By the time Labor Day rolls around, we’ll have started the second half of the year in earnest. Let the holiday represent not just a day to retire all of your white pants. It’s a great date to check in with your finances to see how they have held up against the might of 2017.
The summer can be a true challenge for those with tight budgets. Thanks to the beautiful weather, people are more likely to spend cash during the summer than any other time of the year. Even when compared to the holidays, when the average American spends roughly $900 on Christmas gifts, the typical summer vacation costs more, clocking at $1,798.
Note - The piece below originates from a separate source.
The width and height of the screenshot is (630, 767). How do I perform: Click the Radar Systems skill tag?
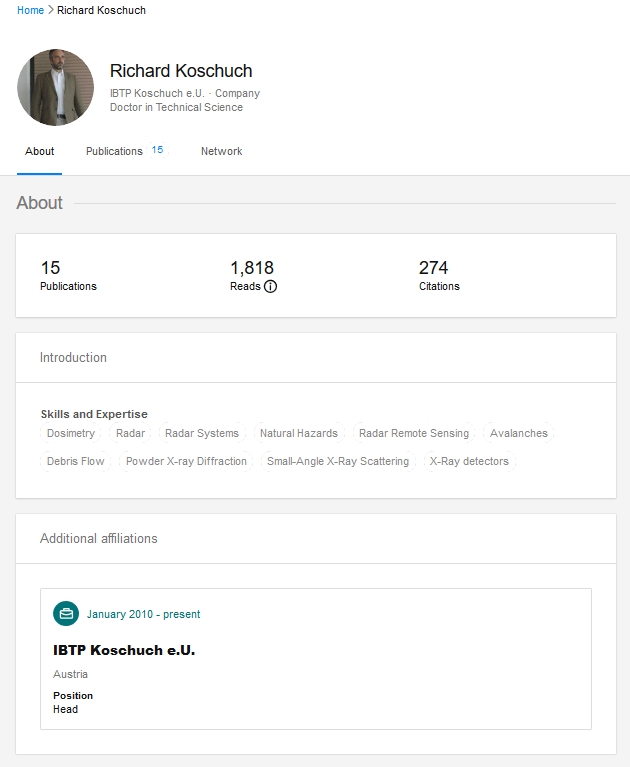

Just like you would make finances a New Year’s Resolution following the holidays, take a look at your finances as the summer wraps up. Between patio drinks, weekend trips, and childcare, expenses add up. You may have spent more than you realize — which is why it’s so important to crunch the numbers and see how well your finances have survived the summer. Do this even if you have a budget. A financial plan is a living, breathing document that changes with the seasons.
Tally your expenses and compare them to your income. If you’re lucky, you’ll have a positive differential that you can save or spend as you wish. Don’t be worried if you’re dipping closer to the red than you prefer. Everyone has financial ups and downs throughout their lives. What’s important is how you deal with them.
Prioritize your debts and bills, making sure to give precedence to any consumer debt or regular bill that’s overdue. Compound interest can worsen circumstances, so you’ll want to pay for these faster than other items. List which bills must be paid around Labor Day and which ones can wait until the fall.
For immediate bills, repairs, or other emergency purchases that don’t exceed $1,000, don’t borrow against your home or overuse your credit cards when tackling these expenses. An installment loan from a CAB (an acronym that stands for Credit Access Business) can help cover the cost of small bills and repairs more effectively than other financial products.
When you arrange your installment loan with a CAB specialist like MoneyKey, you can expect flexible repayment terms that give you a better chance at paying off your debt on time. Instead of one single due date on which the entirety of your loan is paid, online installment loans’ repayments are scheduled over several paydays. What that schedule looks like will depend upon your pay schedule and your application so be sure to check out their website to find out more details.
Once you start paying off necessities and consumer debt, you can use your budget to prepare for the future. Make impulse buys and frivolous overspending as gauche as wearing white after Labor Day. Focus on the goals that you care about, like next year’s summer vacation and your retirement’s 401(k), instead of thoughtless purchases like the latest Pat McGrath makeup kit and an out of contract upgrade to the Galaxy S8.
Every little bit counts when you start saving, so don’t be discouraged if you can only afford $50 every week. Whether you can squirrel away more or less is irrelevant. What’s important is that you start somewhere. If you’re worried about willpower when it comes to staying on track, consider automating your savings contributions. When you transfer funds into a savings account on your own, you may be tempted to redirect this cash to a brand new game or a weekend retreat with friends. Out of sight and out of mind, automated savings will do the work without any of the temptation. You’ll forget you even put aside cash for a trip or your retirement.
A considerable savings account or a reliable retirement plan doesn’t just happen. It’s the product of good intentions and hard work. Now that summer and its long list of temptations are gone, use Labor Day as your financial gauge and figure out what you need to do in order to reach your goals.